Anche L’Unità apre con una foto di Bossi e Berlusconi: “Attacchi mirati. Il Carroccio minaccia la crisi”.
Libero: “Sarkozy frega Berlusconi e si prende tutta la Libia”. Il quotidiano parla di una “missione segreta” francese in Libia, 15 giorni fa: “I colossi transalpini Eads (difesa), Vinci (costruzioni) e Total (petrolio) hanno firmato ricchi contratti con i ribelli. Tagliando fuori le imprese italiane”.
Il Fatto quotidiano: “Siamo in guerra ma lui se la spassa. Cosa faceva il premier mentre Bossi contestava i bombardamenti sulla Libia? Negli studi Rai organizzava la show di Sharbi e raccontava l’ultima su Sarkozy”:
Il Sole 24 Ore: “La Fed chiude l’era degli aiuti. La prima conferenza stampa di Bernanke: a giugno stop all’acquisto dei bond. Rivista al ribasso la crescita Usa, tassi a Zero ancora a lungo”. Di spalla: “Sulle bombe in Libia la Lega sfida Berlusconi: ora voto in Parlamento”. “Per Maroni scelta sbagliata del premier”.
Politica
Secondo il Corriere della Sera il leader della Lega Umberto Bossi, convinto che uno stop sulla Libia sia in sintonia con le posizioni del popolo leghista, convinto che “se bombardiamo ci riempiremo di immigrati, e magari anche di profughi veri, ai quali non si può dire di no”, ha spedito ieri il ministro Maroni di fronte ai cronisti a proclamare un no convinto. Ieri, alle sei di sera, Maroni, al termine di un lungo colloquio con il leader, nella sede del partito a Milano, ha annunciato solennemente che la Lega non farà dietro front sulla Libia, dichiarando: “La linea è quella dettata da Bossi, siamo contrari alla guerra, contro le bombe che non sono mai intelligenti, perché una bomba uccide, devasta, distrugge, è la negazione dell’intelligenza”. E definisce la decisione di Berlusconi “inopinata e incomprensibile”. Maroni giudica “inevitabile” un passaggio parlamentare sulla questione libica.

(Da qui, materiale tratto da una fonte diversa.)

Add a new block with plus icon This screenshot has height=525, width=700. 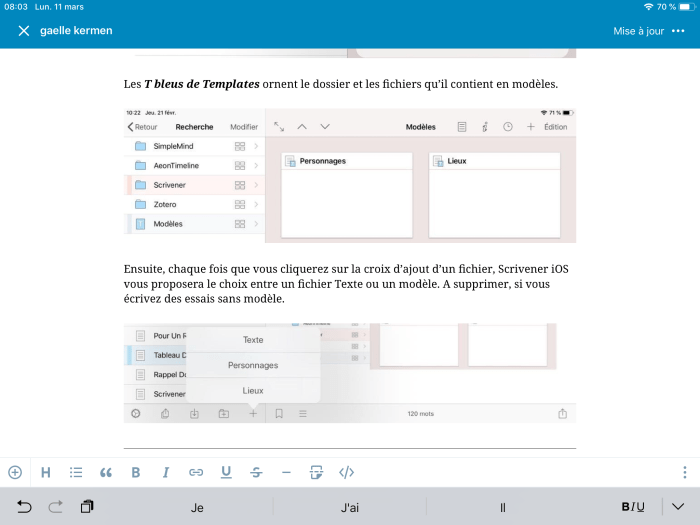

Il Giornale, che non manca di sottolineare come aleggi il “sospetto” nel Pdl che dietro lo scontro sui raid vi sia la mano del ministro dell’Economia Tremonti ad “aizzare” la Lega contro Berlusconi, riferisce anche di ulteriori dichiarazioni di Maroni: “Non stiamo lì a schiacciare pulsanti. Non si può dire alla Lega di dire sempre di sì”. Il senatur, scrive Il Giornale, non si è fatto trovare dal Cavaliere, che cercava invano di parlargli.
Il Corriere della Sera sottolinea che Bossi non ha accettato la mancata consultazione sulla svolta interventista decisa dal premier.
Secondo Stefano Folli, su Il Sole 24 Ore, “stando agli avvenimenti di ieri, la maggioranza non esiste più. Esiste ancora, forse, una maggioranza numerica grazie ai ‘Responsabili’ ma è proprio quello il ramo dell’albero che Bossi sta segando. Occorre capire come si svilupperà il passaggio parlamentare cui ha alluso Maroni. Il presidente della Repubblica, come sappiamo, l’aveva giudicato inutile nella sua dichiarazione di martedì. Ma a questo punto è inevitabile, visto che ormai lo reclama anche l’opposizione, che tutavia sulla Libia continua ad essere divisa. E’ chiaro che una crisi di governo suonerebbe come drammatica smentita anche delle posizioni sostenute da Giorgio Napolitano. E questa è una ragione in più per salvare il salvabile”. Secondo Folli la soluzione ipotizzabile è una “mozione di maggioranza che recuperi la Lega, attraverso una serie di precisazioni, alcune delle quali già contenute nel documento votato tempo fa in commissione”: “richiamo stringente all’Onu, limiti alle missioni aeree, garanzia che non ci sarà una escalation sul terreno, linea severa sull’immigrazione clandestina”.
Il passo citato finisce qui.